Clozapine is widely regarded as a highly efficacious psychotropic drug that is largely underused worldwide. Recent disproportionality analyses and nationwide case-control studies suggested a potential association between clozapine use and hematological malignancy (HM). Nevertheless, the absolute rate difference is not well-established due to the absence of analytic cohort studies. The clinical significance of such a potential risk remains unclear.

Methods and findings

We extracted data from a territory-wide public healthcare database from January 2001 to August 2022 in Hong Kong to conduct a retrospective cohort study of anonymized patients aged 18+ years with a diagnosis of schizophrenia who used clozapine or olanzapine (drug comparator with highly similar chemical structure and pharmacological mechanisms) for 90+ days, with at least 2 prior other antipsychotic use records within both groups. Weighted by inverse probability of treatment (IPTW) based on propensity scores, Poisson regression was used to estimate the incidence rate ratio (IRR) of HM between clozapine and olanzapine users. The absolute rate difference was also estimated. In total, 9,965 patients with a median follow-up period of 6.99 years (25th to 75th percentile: 4.45 to 10.32 years) were included, among which 834 were clozapine users. After IPTW, the demographic and clinical characteristics of clozapine users were comparable to those of olanzapine users. Clozapine users had a significant weighted IRR of 2.22 (95% confidence interval (CI) [1.52, 3.34]; p < 0.001) for HM compared to olanzapine users. The absolute rate difference was estimated at 57.40 (95% CI [33.24, 81.55]) per 100,000 person-years. Findings were consistent across subgroups by age and sex. Sensitivity analyses all supported the robustness of the results and showed good specificity to HM but no other cancers. The main limitation of this observational study is the potential residual confounding effects that could have arisen from the lack of randomization in clozapine or olanzapine use.

Conclusions

Absolute rate difference in HM incidence associated with clozapine is small despite a 2-fold elevated rate. Given the rarity of HM and existing blood monitoring requirements, more restrictive indication for clozapine or special warnings may not be necessary.

Author summary

Why was this study done?

  • Preliminary epidemiologic evidence has been reported on an elevated risk of hematological malignancy (HM) associated with clozapine use.
  • The clinical significance (or insignificance) of such a risk is yet to be determined.
  • Analytic cohort studies are needed to estimate the rate difference, i.e., number of additional cases associated with clozapine use, in addition to rate ratios.

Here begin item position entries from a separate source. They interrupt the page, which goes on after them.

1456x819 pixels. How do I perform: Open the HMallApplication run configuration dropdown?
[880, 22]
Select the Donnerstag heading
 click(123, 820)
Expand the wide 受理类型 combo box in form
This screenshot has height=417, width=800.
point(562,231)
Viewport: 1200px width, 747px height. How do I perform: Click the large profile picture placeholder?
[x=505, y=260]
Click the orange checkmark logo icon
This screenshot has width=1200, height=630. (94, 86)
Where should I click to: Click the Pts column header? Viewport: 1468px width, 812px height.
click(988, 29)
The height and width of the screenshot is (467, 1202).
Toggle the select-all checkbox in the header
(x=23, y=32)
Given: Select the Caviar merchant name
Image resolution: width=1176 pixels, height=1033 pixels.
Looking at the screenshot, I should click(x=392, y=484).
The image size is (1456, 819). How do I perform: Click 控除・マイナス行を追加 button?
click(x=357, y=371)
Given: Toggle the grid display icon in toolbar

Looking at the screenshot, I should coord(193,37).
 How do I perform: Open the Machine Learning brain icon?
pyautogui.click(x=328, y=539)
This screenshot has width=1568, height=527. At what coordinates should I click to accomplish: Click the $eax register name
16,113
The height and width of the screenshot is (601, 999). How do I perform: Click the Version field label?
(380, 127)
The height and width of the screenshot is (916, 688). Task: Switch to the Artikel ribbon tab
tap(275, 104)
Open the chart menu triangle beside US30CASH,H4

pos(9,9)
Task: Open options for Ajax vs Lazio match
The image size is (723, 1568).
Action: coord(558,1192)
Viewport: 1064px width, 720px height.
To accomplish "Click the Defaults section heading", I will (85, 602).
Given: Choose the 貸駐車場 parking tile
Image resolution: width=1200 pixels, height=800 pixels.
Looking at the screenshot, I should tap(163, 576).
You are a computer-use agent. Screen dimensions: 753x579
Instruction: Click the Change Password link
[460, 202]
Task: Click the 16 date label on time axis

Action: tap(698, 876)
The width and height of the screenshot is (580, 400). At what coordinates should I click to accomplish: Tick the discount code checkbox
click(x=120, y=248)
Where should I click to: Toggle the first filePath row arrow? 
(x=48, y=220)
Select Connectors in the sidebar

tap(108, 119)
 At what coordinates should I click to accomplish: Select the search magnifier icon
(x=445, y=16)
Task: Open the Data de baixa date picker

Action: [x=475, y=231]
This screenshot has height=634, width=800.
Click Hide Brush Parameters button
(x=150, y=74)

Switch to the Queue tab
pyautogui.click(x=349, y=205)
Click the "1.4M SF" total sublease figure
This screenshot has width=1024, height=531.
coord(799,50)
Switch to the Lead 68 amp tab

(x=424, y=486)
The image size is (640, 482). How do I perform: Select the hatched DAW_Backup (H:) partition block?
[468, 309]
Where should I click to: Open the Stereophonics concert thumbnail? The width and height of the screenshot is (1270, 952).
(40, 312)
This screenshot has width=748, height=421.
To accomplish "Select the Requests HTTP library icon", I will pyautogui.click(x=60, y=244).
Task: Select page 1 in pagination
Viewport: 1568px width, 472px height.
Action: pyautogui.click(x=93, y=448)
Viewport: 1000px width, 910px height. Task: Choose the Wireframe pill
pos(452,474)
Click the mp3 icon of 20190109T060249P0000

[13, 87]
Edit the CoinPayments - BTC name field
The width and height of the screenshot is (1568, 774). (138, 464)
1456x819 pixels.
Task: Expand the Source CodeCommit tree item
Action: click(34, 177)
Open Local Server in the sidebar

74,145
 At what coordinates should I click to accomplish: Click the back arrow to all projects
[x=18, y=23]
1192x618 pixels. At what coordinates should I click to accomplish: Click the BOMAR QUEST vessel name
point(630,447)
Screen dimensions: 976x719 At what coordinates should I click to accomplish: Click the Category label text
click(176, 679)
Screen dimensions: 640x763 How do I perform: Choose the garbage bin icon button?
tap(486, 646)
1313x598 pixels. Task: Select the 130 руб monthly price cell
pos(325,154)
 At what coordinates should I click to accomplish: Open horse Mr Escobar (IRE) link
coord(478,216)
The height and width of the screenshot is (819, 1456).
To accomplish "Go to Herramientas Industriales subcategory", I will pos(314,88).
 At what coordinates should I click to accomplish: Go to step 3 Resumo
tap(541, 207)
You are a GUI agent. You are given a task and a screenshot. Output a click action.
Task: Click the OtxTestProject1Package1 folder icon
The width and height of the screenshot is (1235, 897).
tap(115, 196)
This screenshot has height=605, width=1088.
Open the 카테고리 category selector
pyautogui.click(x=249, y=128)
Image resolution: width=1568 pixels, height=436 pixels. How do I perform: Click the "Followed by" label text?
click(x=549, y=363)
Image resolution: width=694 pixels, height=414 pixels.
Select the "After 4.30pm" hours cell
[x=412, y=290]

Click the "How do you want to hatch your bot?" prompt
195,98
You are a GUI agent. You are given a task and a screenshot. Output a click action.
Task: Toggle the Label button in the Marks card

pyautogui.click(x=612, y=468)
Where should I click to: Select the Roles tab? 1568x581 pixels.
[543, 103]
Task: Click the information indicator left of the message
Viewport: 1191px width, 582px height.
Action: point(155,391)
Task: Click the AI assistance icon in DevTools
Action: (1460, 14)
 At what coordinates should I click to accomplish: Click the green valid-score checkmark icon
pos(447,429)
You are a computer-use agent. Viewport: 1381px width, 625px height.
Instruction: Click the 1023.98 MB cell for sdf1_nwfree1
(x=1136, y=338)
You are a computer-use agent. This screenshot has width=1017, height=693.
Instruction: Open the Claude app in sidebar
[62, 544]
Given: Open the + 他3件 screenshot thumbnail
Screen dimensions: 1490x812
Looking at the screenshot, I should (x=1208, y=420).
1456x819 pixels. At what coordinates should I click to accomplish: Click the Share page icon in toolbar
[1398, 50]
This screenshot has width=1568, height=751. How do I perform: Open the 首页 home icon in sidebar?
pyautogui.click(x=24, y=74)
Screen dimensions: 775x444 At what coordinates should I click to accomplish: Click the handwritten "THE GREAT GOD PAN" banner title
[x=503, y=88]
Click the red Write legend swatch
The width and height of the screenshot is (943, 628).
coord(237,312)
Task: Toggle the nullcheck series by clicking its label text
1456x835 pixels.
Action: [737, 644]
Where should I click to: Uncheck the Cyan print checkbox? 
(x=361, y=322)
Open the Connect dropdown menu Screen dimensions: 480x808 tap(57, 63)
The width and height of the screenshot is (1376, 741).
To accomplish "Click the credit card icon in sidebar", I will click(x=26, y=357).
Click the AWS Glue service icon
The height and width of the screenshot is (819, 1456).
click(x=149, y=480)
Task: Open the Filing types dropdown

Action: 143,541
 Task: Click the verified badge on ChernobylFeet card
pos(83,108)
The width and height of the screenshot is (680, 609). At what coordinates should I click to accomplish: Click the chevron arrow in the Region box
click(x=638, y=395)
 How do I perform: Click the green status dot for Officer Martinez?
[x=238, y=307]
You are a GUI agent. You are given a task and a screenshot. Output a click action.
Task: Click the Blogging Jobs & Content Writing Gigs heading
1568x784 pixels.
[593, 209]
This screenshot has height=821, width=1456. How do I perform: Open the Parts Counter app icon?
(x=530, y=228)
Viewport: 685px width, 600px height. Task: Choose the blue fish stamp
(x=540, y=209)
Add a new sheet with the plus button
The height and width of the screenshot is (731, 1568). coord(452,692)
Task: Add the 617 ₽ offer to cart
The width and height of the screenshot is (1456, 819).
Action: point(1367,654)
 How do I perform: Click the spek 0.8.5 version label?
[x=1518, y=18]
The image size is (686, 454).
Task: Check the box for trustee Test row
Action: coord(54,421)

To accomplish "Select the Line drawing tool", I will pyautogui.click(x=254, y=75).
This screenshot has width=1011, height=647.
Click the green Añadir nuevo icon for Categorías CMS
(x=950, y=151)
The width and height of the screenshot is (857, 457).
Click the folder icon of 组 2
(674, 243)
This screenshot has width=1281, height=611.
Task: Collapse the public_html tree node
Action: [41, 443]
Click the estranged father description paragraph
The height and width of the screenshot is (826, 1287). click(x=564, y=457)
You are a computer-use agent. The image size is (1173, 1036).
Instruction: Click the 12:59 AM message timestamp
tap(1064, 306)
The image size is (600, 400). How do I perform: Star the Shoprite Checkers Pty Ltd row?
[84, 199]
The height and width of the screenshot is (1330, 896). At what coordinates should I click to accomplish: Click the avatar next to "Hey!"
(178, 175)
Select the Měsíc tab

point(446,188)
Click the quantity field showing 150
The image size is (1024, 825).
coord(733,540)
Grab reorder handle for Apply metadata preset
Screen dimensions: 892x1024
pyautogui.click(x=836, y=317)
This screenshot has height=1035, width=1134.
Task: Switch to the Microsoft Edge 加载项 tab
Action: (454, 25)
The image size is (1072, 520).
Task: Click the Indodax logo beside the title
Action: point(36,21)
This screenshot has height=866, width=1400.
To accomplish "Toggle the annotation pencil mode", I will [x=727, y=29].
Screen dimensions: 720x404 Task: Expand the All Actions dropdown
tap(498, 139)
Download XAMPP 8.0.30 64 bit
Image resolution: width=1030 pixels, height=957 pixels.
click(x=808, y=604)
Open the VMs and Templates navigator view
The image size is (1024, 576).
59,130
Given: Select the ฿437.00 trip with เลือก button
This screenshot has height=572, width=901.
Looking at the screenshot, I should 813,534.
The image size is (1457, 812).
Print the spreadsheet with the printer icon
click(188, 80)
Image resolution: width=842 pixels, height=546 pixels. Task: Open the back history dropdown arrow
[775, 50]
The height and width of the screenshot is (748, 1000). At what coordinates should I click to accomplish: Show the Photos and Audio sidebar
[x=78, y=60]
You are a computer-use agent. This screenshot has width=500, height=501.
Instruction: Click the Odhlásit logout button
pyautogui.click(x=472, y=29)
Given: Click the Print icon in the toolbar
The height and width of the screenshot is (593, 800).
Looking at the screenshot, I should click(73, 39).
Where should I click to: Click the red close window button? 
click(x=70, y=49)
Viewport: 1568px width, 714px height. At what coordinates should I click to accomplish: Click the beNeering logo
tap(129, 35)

What did the researchers do and find?

  • Using the territory-wide electronic health records from Hong Kong public healthcare facilities, we built a retrospective cohort to compare the incidence of HM between clozapine and olanzapine users.
  • Similar with previous research, we found a 2-fold elevated rate of HM in clozapine users.
  • Nevertheless, the rate difference between clozapine and olanzapine users were small, i.e., approximately 1 additional case of HM in every 1,700 person-year of exposure to clozapine.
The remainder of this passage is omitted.